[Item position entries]

........

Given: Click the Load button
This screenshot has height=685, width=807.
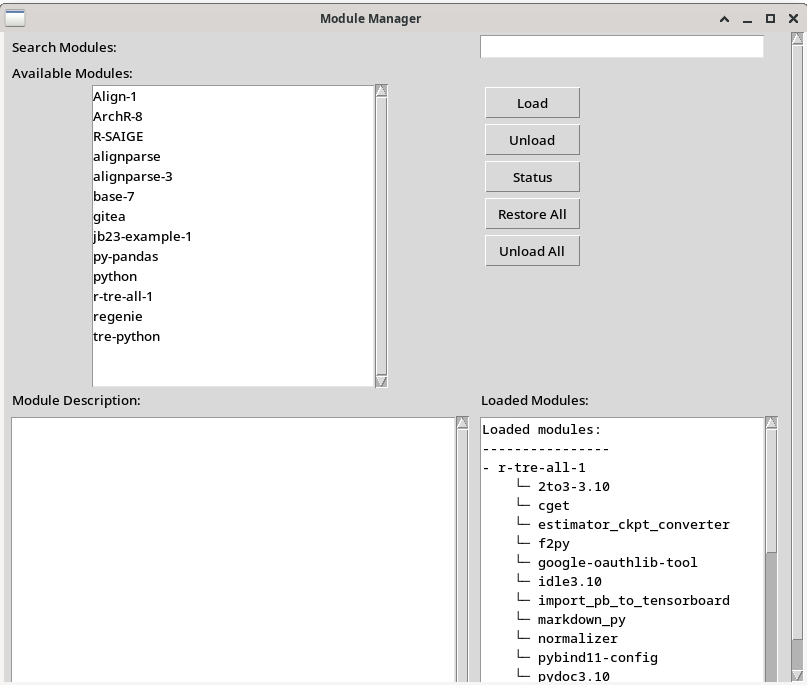Looking at the screenshot, I should [532, 103].
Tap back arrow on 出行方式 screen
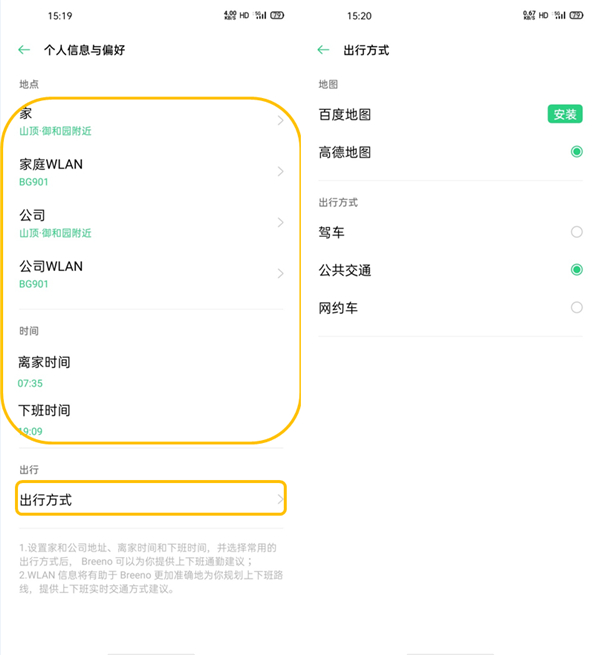This screenshot has width=600, height=655. pos(323,49)
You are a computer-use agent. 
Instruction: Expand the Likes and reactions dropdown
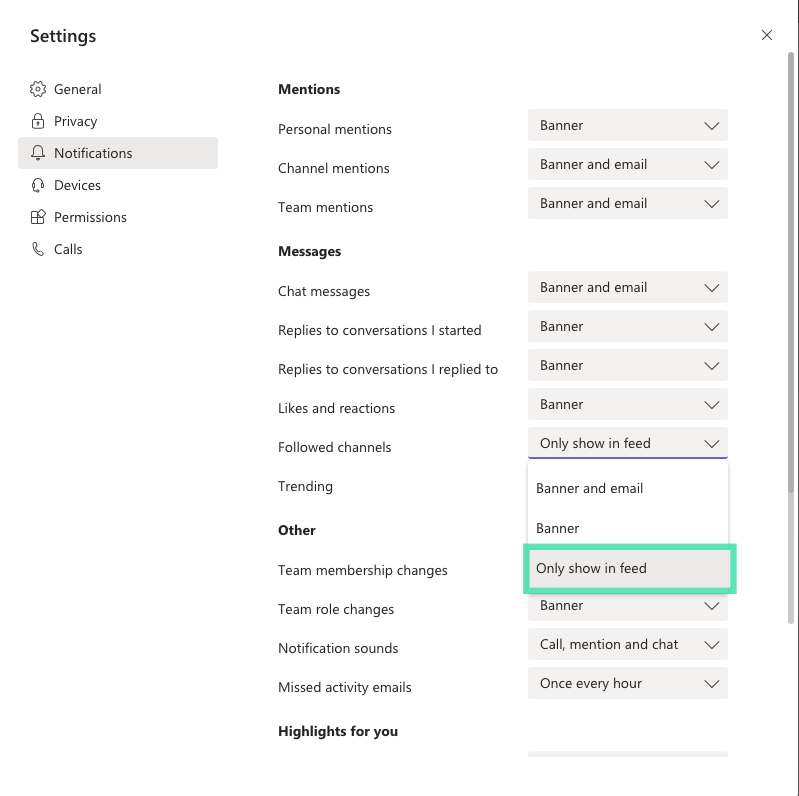coord(627,404)
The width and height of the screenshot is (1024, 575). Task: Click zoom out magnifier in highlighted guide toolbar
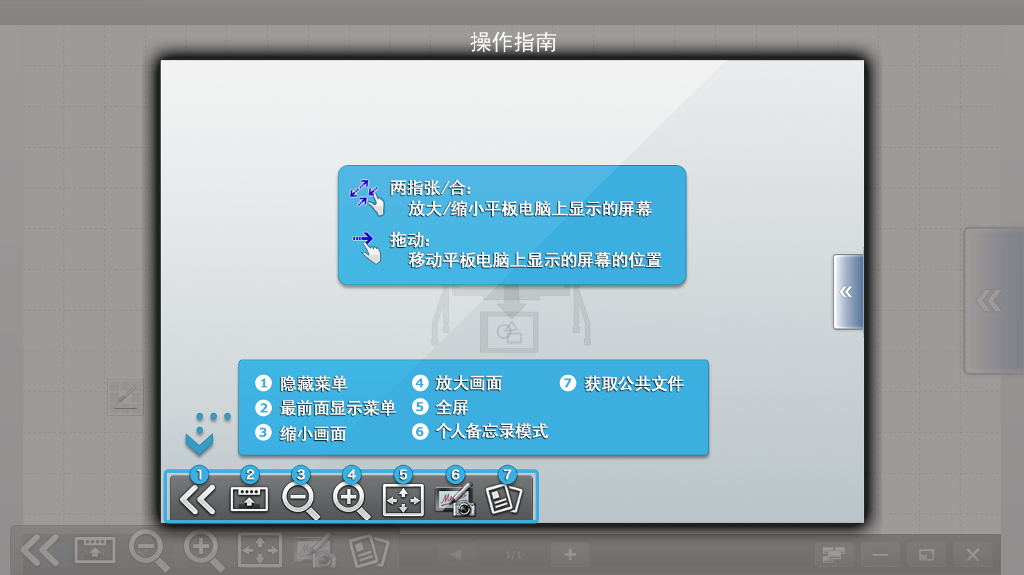click(300, 499)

........

| Exercise directions |
Edit the rows from the line with "Tap back arrow on 出行方式 screen" through the end of the rows, replacing "dropdown" with "menu" and leaving everything else unchanged. Leave the pictures out of your answer.

| Result |
Tap back arrow on 出行方式 screen
This screenshot has width=600, height=655. pos(323,49)
You are a computer-use agent. 
Instruction: Expand the Likes and reactions menu
coord(627,404)
The width and height of the screenshot is (1024, 575). Task: Click zoom out magnifier in highlighted guide toolbar
click(300, 499)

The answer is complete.